Preview of 2018 Les Voiles de Saint Barth

Published on March 28th, 2018

Les Voiles de Saint-Barth is a mainstay of the Caribbean racing circuit. Indeed, the event has been selected by the IMA (International Maxi Association) to form part of its program, which comprises 10 of the world’s top races including Porto Cervo, the RORC Caribbean 600, the Copa del Rey as well as the Fastnet Race.

The ninth edition this year on April 8-14 features a highly international line-up – over 15 nationalities – the event boasts a wealth of Maxis and ultra high-tech boats, including the VOR 70 and the TP52. Saint Barth’s stunning beauty and exceptional sailing conditions make it the perfect spot for organizing races.

Equally, its natural islets and the shore-based entertainment ensure this is an absolute must for sailors around the world. Following Hurricane Irma’s passage through the islands back in September, Saint Barth is hoisting its sails once more, Maxi-style.

Maxi: Competing for the Richard Mille-Maxi Cup
2018 delivers a great turnout for the prestigious Maxi class in this 9th edition of Les Voiles de Saint Barth. 100 percent carbon racing steeds designed to break records or devour round-the-world courses, they are also luxury yachts geared for both cruising and racing. It goes without saying that the speeds of these monsters, helmed by professional crews with several dozen sailors on board, are always impressive, but thanks to the ratings and sailing conditions, the racing still delivers surprises.

There are many stars in this class who relish the return to Saint Barth each year. Among them is Rambler 88 whose American owner, George David, makes his seventh appearance with four victories to his credit. Joining him are Windfall, the reigning champion in the Maxi 2 category (and the biggest boat announced for this 2018 edition at 94 feet); La Bête, the former Rambler 90, which underwent extensive optimization over the winter of 2016-2017 with the notable installation of hydraulic winches; as well as the Marten 72 Aragon skippered by Arco Van Nieuwland, who has already tried out every step of the Les Voiles podium for size with the exception of the highest.

They’re all going to have their work cut out against the Maxi 72s Proteus and Sorcha and the VOR 70s, Ocean Breeze and Green Dragon. Don’t discount the newcomers to the scene, like the Brazilian 65 feet Camiranga, which recently performed well at the Heineken Regatta; the CNB 66 Althane, the latest release from CNB yacht builders launched in June 2017; or Simple Harmony, Cliff Asbel’s Swan 68, which remains competitive after a substantial refit.

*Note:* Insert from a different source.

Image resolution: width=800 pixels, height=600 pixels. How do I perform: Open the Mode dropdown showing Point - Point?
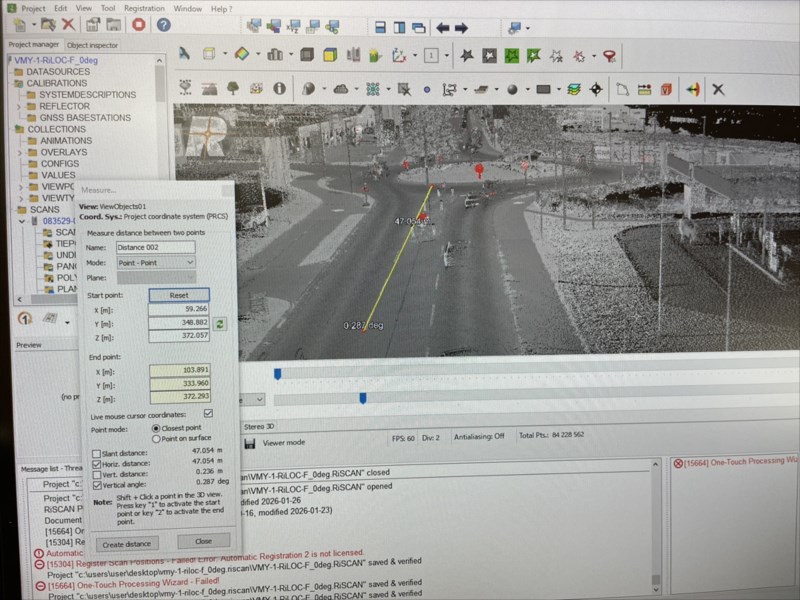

The 2018 Maxi Class winner has an extra incentive. Besides the watch traditionally up for grabs in the class, this year’s winning crew will have the honor of being the first to brandish the Richard Mille-Maxi Cup.

Multihulls: a Record Year for the Fleet
From catamarans to trimarans, 30- or 66-footers, vintage boats or latest generation, there will be something for everyone among the multihulls signed up for Les Voiles de Saint Barth. One thing for sure is that multihull owners are making no secret of their enthusiasm for the event.

“We’ve never received so many registration requests in this class. The 2018 edition is clearly shaping up to be a record year in terms of entry numbers for boats with two or three hulls,” revels Luc Poupon, race director. He’s opted to split the fleet in two, with one part competing in the OMA and the other the International Multihull Rating Rule.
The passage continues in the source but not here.